> [Problem requirements]:
Copy every line of the data below exactly as given, except for the pictures.

### Records for this task

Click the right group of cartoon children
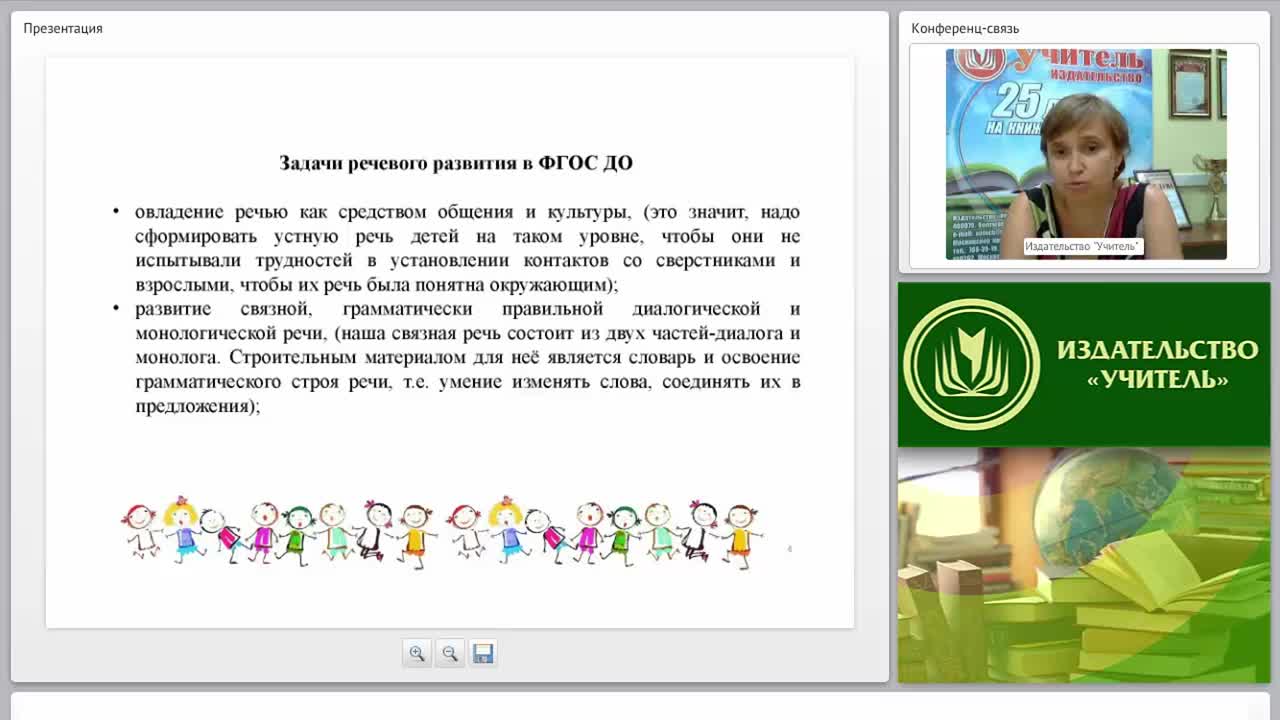Screen dimensions: 1280x720 click(x=604, y=533)
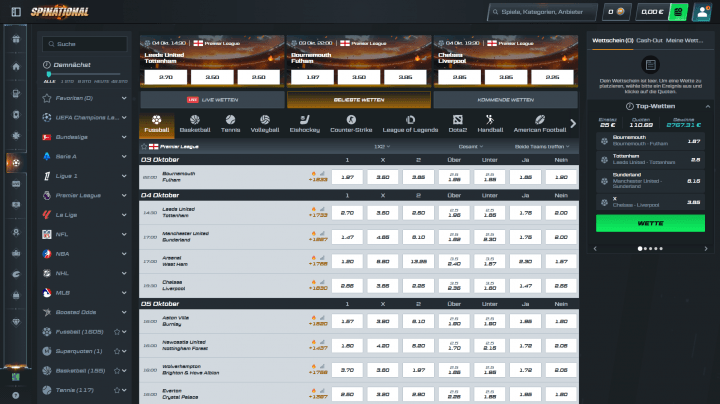Star Fussball (1605) as favorite
720x404 pixels.
click(x=116, y=331)
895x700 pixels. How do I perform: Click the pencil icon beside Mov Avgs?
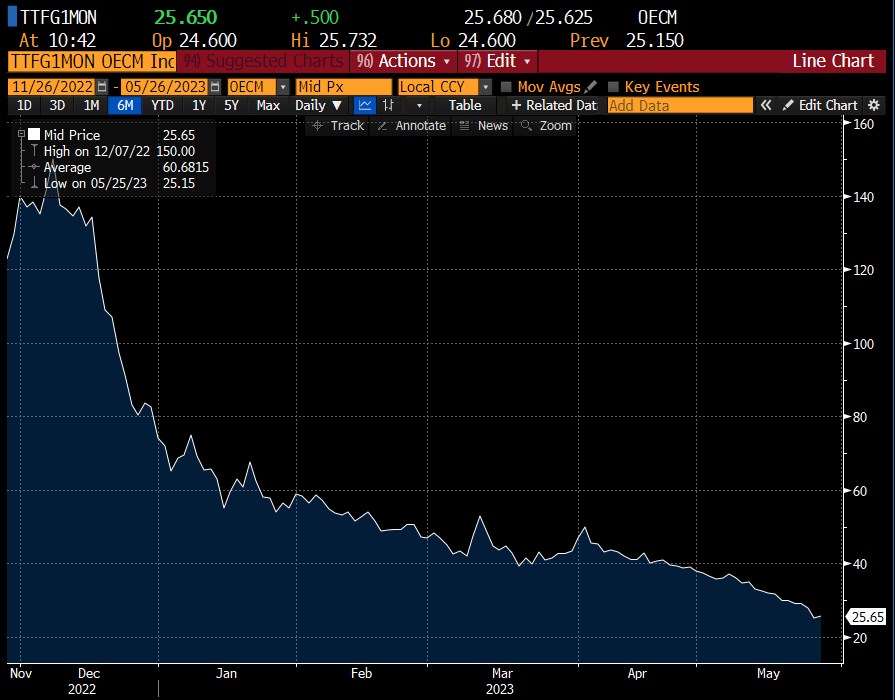591,87
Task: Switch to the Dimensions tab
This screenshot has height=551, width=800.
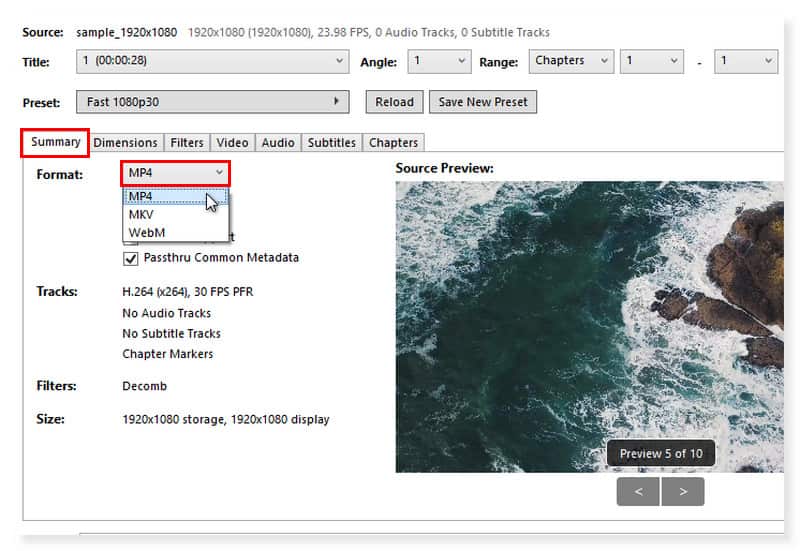Action: [125, 143]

######

> [Solution]:
Click the right group of cartoon children
Screen dimensions: 1280x720 click(x=604, y=533)
Star Fussball (1605) as favorite
720x404 pixels.
click(x=116, y=331)
895x700 pixels. How do I perform: Click the pencil icon beside Mov Avgs?
591,87
Task: Switch to the Dimensions tab
This screenshot has height=551, width=800.
Action: [125, 143]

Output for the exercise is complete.